Segundo apurado, uma consultoria que atua na área de relações governamentais, com sede em outros estados, esteve pessoalmente na Câmara e enviou mensagens a vereadores solicitando reuniões para discutir a proposta. O material repassado aos parlamentares inclui posicionamentos contrários assinados por uma associação nacional de sistemas de ensino e plataformas educacionais. O argumento central é que a medida poderia comprometer a qualidade e a atualização dos conteúdos pedagógicos.
O parecer jurídico encaminhado aos vereadores sustenta que o projeto seria inconstitucional por interferir em questões regulamentadas pelo governo federal e por afetar a livre iniciativa do setor privado de educação. A entidade também afirma que a reutilização obrigatória representaria um retrocesso no acesso a conteúdos atualizados.
Impactos para escolas e famílias
O texto do projeto prevê ainda que as escolas não poderão obrigar a compra de material didático em fornecedores específicos, garantindo às famílias liberdade de escolha na aquisição. Defensores da proposta alegam que a prática atual obriga pais e responsáveis a adquirirem novos livros a cada ano, mesmo quando as mudanças nos conteúdos são mínimas, o que onera o orçamento familiar e gera desperdício ambiental.
Representantes de escolas particulares, por outro lado, argumentam que a escolha dos materiais faz parte do serviço prestado e está ligada à competitividade do setor. Segundo essa visão, cada instituição tem autonomia para definir seus métodos e recursos, e o reaproveitamento forçado poderia prejudicar a dinâmica pedagógica e a inovação.

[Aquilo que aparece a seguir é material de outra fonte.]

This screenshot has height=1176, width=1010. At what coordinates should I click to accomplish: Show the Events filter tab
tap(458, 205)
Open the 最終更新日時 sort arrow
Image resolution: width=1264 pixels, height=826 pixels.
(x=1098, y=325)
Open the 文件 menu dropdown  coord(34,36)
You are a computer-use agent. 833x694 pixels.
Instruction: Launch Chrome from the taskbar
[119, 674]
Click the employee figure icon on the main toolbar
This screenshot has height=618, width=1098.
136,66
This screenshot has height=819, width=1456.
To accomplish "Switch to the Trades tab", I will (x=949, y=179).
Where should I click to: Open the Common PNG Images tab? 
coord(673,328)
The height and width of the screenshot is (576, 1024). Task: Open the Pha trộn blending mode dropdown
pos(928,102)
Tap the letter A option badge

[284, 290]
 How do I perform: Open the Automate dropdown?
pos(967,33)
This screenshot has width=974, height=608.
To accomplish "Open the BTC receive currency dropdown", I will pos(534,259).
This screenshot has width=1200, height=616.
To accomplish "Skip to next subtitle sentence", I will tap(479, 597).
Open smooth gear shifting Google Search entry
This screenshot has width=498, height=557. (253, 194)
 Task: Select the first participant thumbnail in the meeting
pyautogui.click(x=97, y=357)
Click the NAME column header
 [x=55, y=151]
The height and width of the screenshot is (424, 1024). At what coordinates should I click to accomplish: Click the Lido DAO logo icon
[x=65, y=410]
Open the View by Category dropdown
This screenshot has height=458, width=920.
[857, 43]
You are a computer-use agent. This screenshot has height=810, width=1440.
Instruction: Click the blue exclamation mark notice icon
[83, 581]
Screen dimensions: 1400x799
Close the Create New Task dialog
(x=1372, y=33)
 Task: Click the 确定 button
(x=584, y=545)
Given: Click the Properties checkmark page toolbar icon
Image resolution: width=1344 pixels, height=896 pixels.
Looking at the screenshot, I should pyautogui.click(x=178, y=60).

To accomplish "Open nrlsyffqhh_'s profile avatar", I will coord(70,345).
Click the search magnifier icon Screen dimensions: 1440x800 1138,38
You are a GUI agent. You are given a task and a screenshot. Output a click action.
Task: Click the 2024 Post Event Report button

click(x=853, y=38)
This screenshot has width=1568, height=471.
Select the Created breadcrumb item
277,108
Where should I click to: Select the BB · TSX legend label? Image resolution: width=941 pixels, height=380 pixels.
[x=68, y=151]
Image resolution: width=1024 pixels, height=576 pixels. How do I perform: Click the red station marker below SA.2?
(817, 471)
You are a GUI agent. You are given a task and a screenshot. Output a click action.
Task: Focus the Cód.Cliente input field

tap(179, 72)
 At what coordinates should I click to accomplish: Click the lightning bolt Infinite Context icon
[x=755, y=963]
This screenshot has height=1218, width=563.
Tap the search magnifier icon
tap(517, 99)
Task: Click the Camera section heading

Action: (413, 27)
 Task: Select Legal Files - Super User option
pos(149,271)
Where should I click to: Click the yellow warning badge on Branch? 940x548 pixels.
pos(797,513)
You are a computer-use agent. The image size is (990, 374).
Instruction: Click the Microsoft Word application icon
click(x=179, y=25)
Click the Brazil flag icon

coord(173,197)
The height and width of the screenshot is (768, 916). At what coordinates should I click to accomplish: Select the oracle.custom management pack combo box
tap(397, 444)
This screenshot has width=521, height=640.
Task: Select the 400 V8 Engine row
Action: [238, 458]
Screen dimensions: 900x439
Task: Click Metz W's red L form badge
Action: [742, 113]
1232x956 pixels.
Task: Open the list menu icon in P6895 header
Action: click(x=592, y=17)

Rede pública municipal não seria afetada
A Secretaria Municipal de Educação informou que, caso aprovado, o projeto não afetará os alunos da rede pública de Belo Horizonte. Isso porque o fornecimento de livros segue as diretrizes do Programa Nacional do Livro Didático (PNLD), gerido pelo governo federal, que já prevê regras próprias para reposição e atualização do material escolar.
Próximos passos
O projeto estava previsto para ser votado em primeiro turno nesta semana, mas foi retirado de pauta após acordo entre lideranças, com a justificativa de aguardar uma audiência pública marcada para os próximos dias. Para voltar ao plenário, será necessário um requerimento de qualquer vereador.
O debate promete se intensificar, envolvendo interesses econômicos, pedagógicos e ambientais, e pode definir mudanças importantes na forma como o material didático é adquirido e utilizado nas escolas da capital mineira.